# Document extract
# # #
Ah. Im yet to meet anyone who enjoys vodka as much as me, stand up and be counted!

up for a shot pot belly?


----------



## Pot Belly (Sep 9, 2007)

the_riz said:
			
		

> Ah. Im yet to meet anyone who enjoys vodka as much as me, stand up and be counted!
> 
> up for a shot pot belly?


 
Got 3 shotsa Vodka, straight out of the freezer and 3 good bong tokes.  Here's to ya bro'.:48: 

:joint: 

PB


----------



## BluntFullOfKush (Sep 9, 2007)

Corona, Heinekin, and Budweiser i used to take tours over at the brewery in St.Louis try so many samples


----------



## Rdrose (Sep 9, 2007)

the_riz said:
			
		

> Ah. Im yet to meet anyone who enjoys vodka as much as me, stand up and be counted!
> 
> up for a shot pot belly?


 
Yoo-Hoo... :ciao: Vodka lover here... a shot of Chopin or Grey Goose in a nice Lemon Drop Martini....  with a couple tokes on some nice White Widow...Ohhh...yeah!!!   LOL...


----------



## Pot Belly (Sep 9, 2007)

Rdrose said:
			
		

> Yoo-Hoo... :ciao: Vodka lover here... a shot of Chopin or Grey Goose in a nice Lemon Drop Martini....  with a couple tokes on some nice White Widow...Ohhh...yeah!!!  LOL...
# # #
# Challenge
In the forum thread above, condense the paragraph that begins "Corona, Heinekin, and Budweiser" into one short sentence that keeps its main facts.

# Data
# # #
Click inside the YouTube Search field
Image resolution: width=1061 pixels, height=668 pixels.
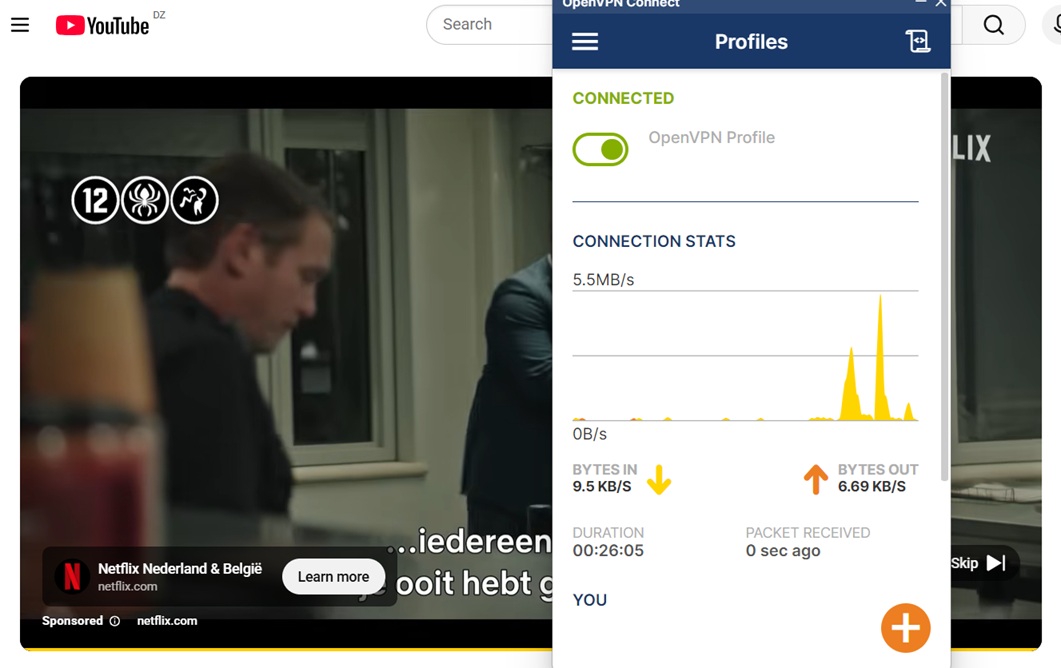coord(490,25)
# # #
# Task result
The writer names Corona, Heinekin, and Budweiser and used to tour the brewery in St. Louis, trying many samples.